**Data extracts:**
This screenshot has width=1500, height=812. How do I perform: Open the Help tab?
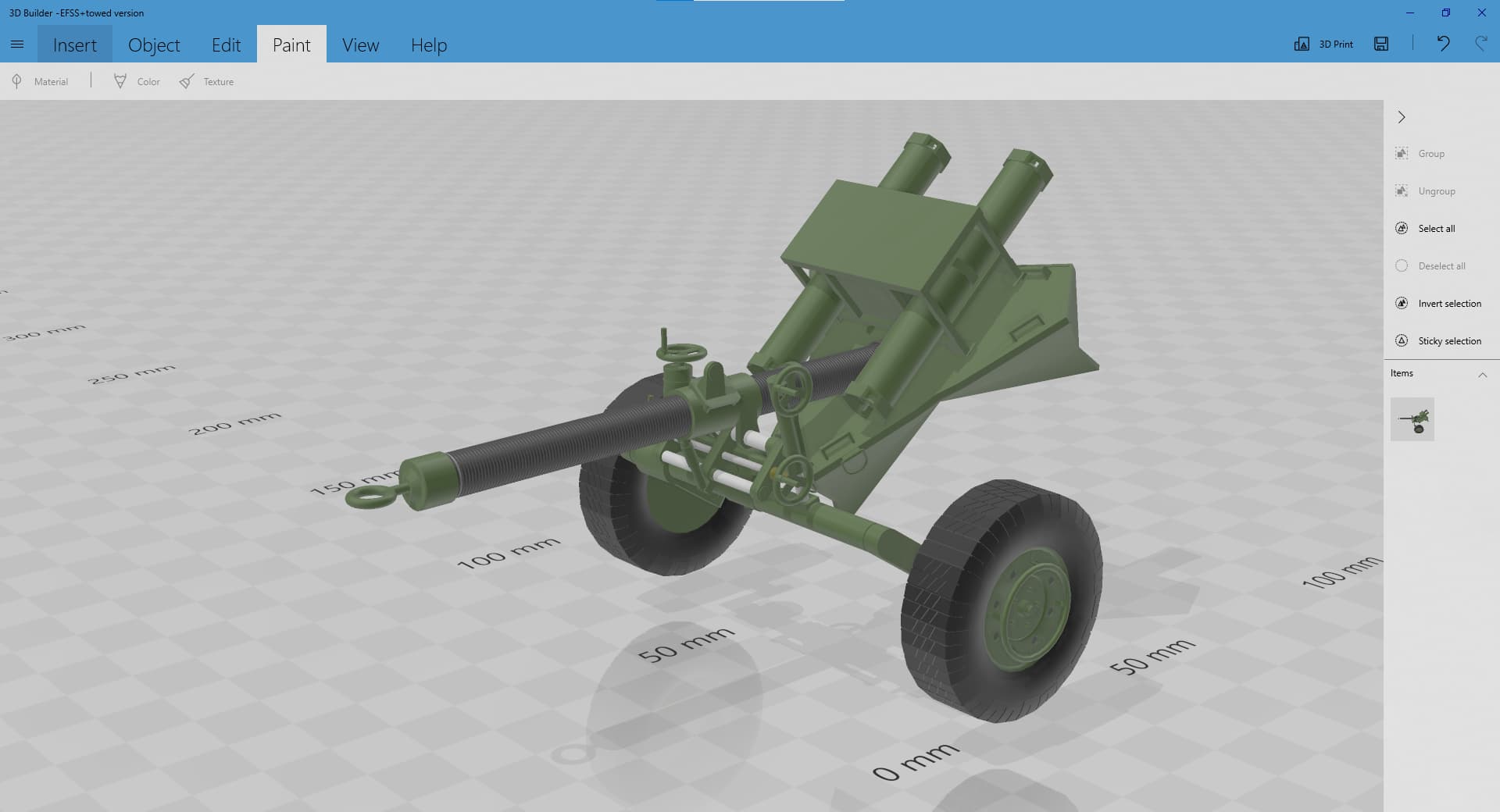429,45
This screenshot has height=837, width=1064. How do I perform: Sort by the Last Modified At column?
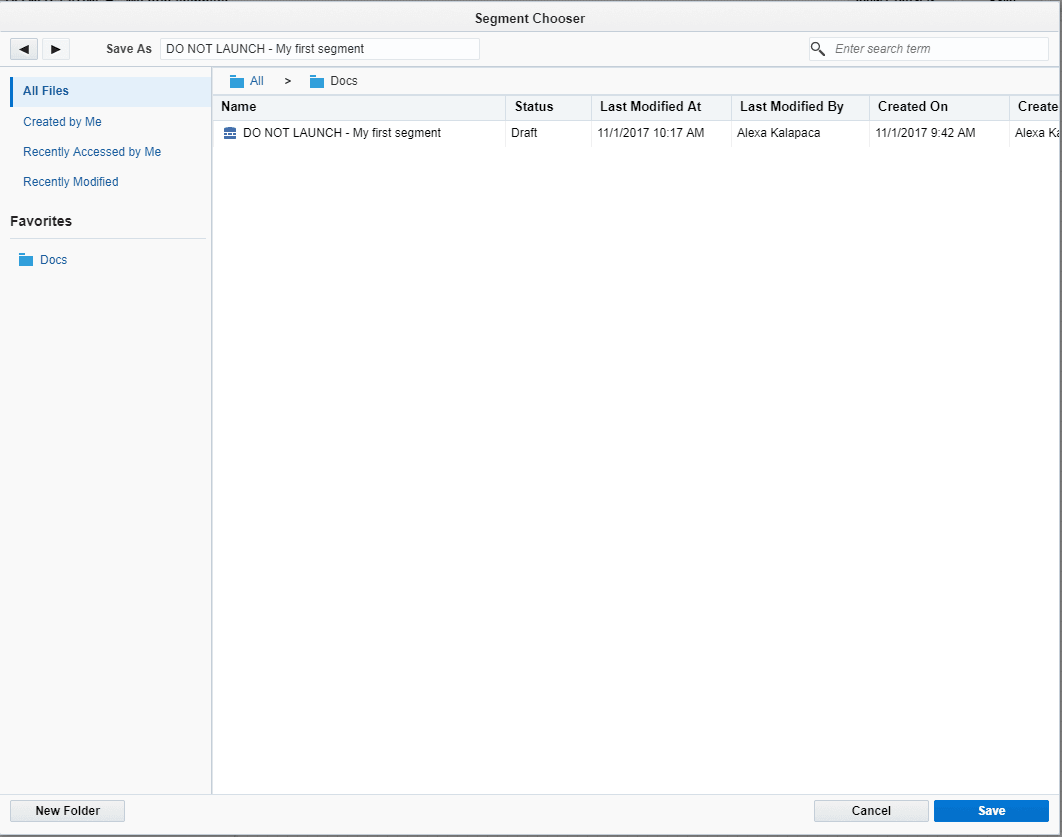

---

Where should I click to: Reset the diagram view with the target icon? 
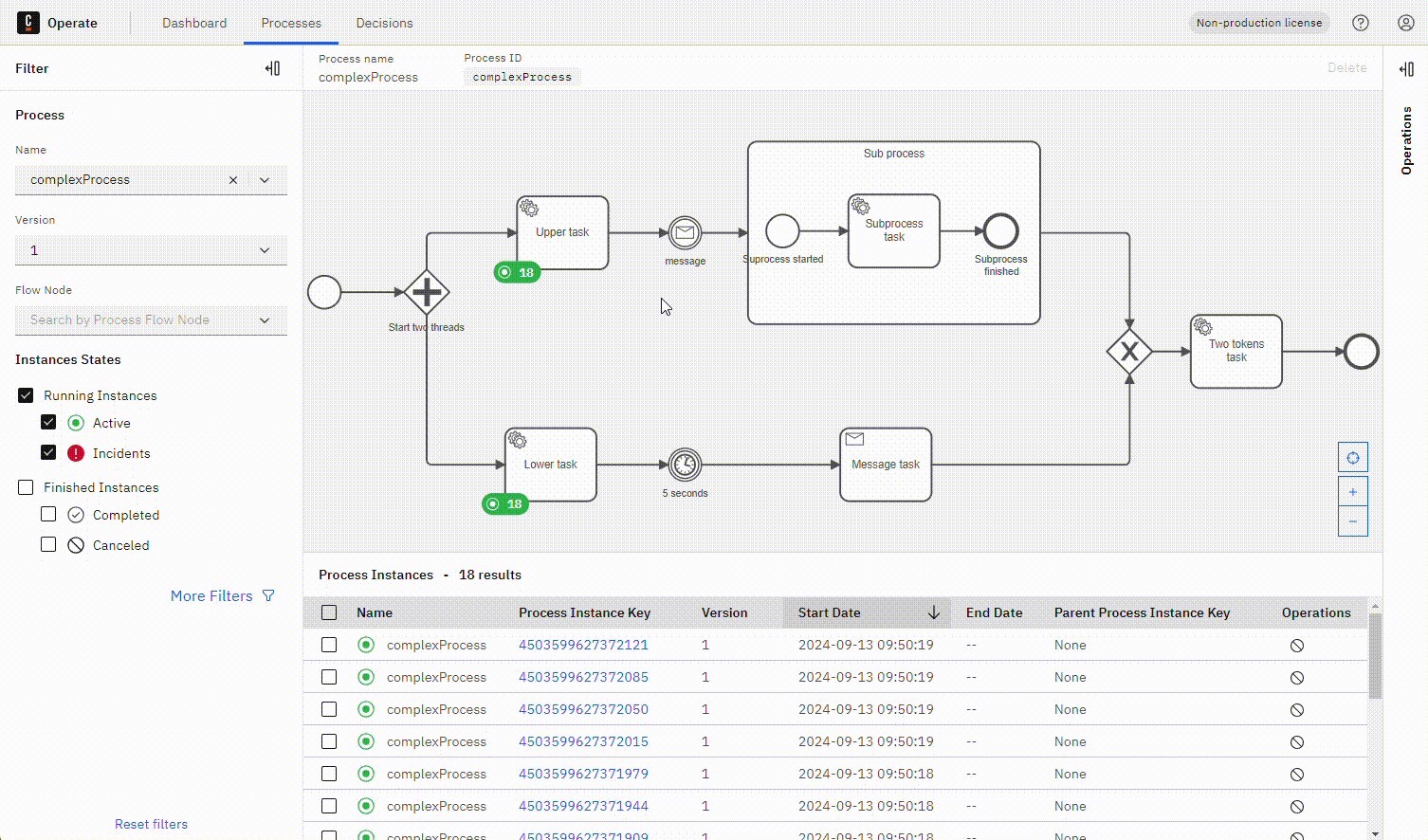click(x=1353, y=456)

**Directions:** What you return must match the lines above from the one with "This screenshot has width=1500, height=812." through the one with "This screenshot has height=837, width=1064." exactly, with both ends included and the pictures excluded.

**Answer area:**
This screenshot has width=1500, height=812. How do I perform: Open the Help tab?
429,45
This screenshot has height=837, width=1064. How do I perform: Sort by the Last Modified At column?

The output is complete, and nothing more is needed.